▶ ТЕКСТ ДЛЯ ЧТЕНИЯ:
════════════════════

‘Тихий Крым’ белого капитана Н. Раевского, Митрофанов Н. Н., Год: 1990

Время на прочтение: 9 минут(ы)
Н. Н. Митрофанов

‘Тихий Крым’ белого капитана Н. Раевского

Прожитый нами ХХ век, его чудовищные революционно-милитаристские потрясения жестоко сокрушили столько святого, общественно важного и личного, что даже в пределах биографии какого-нибудь редкого отшельника не от мира сего можно обнаружить следы многочисленных утрат и глубоких моральных травм, руины несбывшихся надежд. И вот что характерно: пришел следующий век, а жизнь не устает предъявлять все новые сенсационные иллюстрации разнообразных российских драм и свежие перечни потерь абсолютно невозвратных.
Изучая счастливо обретаемые первоисточники, мы часто приходим к весьма необходимым уточнениям исторических фактов, узнаем, чем жили и благодаря чему выжили страстотерпные наши предшественники — кровная наша родня по минувшему угарному столетию. Что особенно поражает: выплывающие из далей времени дневники, эпистолярные собрания, мемуары зачастую способны соперничать с самыми дерзкими вымыслами романистов! Среди таких удивительных, не сгинувших в огнеопасной эпохе свидетельств судьба уготовила свое место и редкостному произведению Николая Раевского под названием ‘Добровольцы. Повесть крымских дней’.
Я не читал похожих литературных работ о Крыме 1920 г., о будничной жизни тех, кто в рядах белого воинства жертвенно отстаивал тогда последнюю свободную территорию Великой России. Да и существуют ли подобной кондиции неизвестные нам вещи? Ведь чтобы так описать пережитое, нужен человек поистине уникальный. Высокоталантливый — во-первых, и сам по воле Провидения закинутый в лабиринт исключительных ситуаций — во-вторых. Ведя повествование от первого лица, автор с самого начала дает понять, что и главный герой, и его окружение — персонажи действительности. Люди с настоящими именами, точными воинскими званиями и собственными характерами, принадлежавшие к определенным сословиям, с особой убедительностью свидетельствовали своим поведением, как все на самом деле было. Внимательно знакомясь с деталями житья-бытья молодого офицера-артиллериста Раевского, можно было составить достаточно полное о нем представление. Умен, образован, духовно развит, замечательно владеет пером. Раевский не скрывал, что регулярно ведет дневник. Наверное, поэтому так правдивы некоторые описания природы, метки характеристики, тонки фиксации психологических состояний сослуживцев и даже случайных попутчиков по крымским дорогам. Отдельные новеллы его жизни, сошедшиеся в обширном автобиографическом повествовании, часто весьма лаконичны, но в целом составляют чрезвычайно впечатляющее историко-художественное полотно.

════════════════════

▶ ЗАПИСИ:

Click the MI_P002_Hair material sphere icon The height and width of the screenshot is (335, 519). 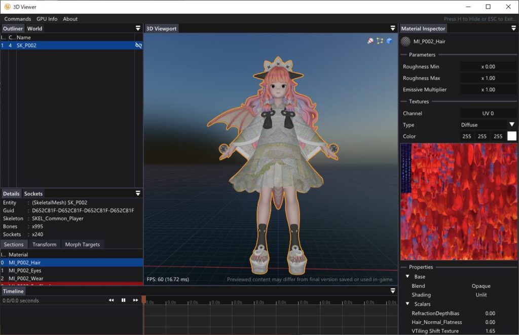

════════════════════

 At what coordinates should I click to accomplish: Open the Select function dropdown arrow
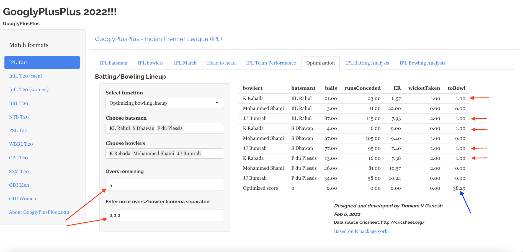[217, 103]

════════════════════

▶ ЗАДАНИЯ:
A – Ответьте на вопросы по тексту о Раевском:
(i) Как называется произведение Николая Раевского?
(ii) О Крыме какого года идет речь в этом произведении?
(iii) Кем был молодой Раевский по военной службе?
B – Перепишите из текста о Раевском фрагмент, который начинается словами «Изучая счастливо обретаемые» и заканчивается словами «Повесть крымских дней’.».
C – Определите, соответствуют ли тексту о Раевском следующие утверждения:
(i) Повествование в повести ведется от третьего лица.
(ii) Раевский регулярно вел дневник и не скрывал этого.
(iii) Отдельные новеллы его жизни всегда пространны и подробны.

▶ ОТВЕТЫ:
A –
(i) «Добровольцы. Повесть крымских дней».
(ii) 1920 года.
(iii) Офицером-артиллеристом.

B –
Изучая счастливо обретаемые первоисточники, мы часто приходим к весьма необходимым уточнениям исторических фактов, узнаем, чем жили и благодаря чему выжили страстотерпные наши предшественники — кровная наша родня по минувшему угарному столетию. Что особенно поражает: выплывающие из далей времени дневники, эпистолярные собрания, мемуары зачастую способны соперничать с самыми дерзкими вымыслами романистов! Среди таких удивительных, не сгинувших в огнеопасной эпохе свидетельств судьба уготовила свое место и редкостному произведению Николая Раевского под названием ‘Добровольцы. Повесть крымских дней’.

C –
(i) Нет: «Ведя повествование от первого лица».
(ii) Да: «Раевский не скрывал, что регулярно ведет дневник».
(iii) Нет: «часто весьма лаконичны».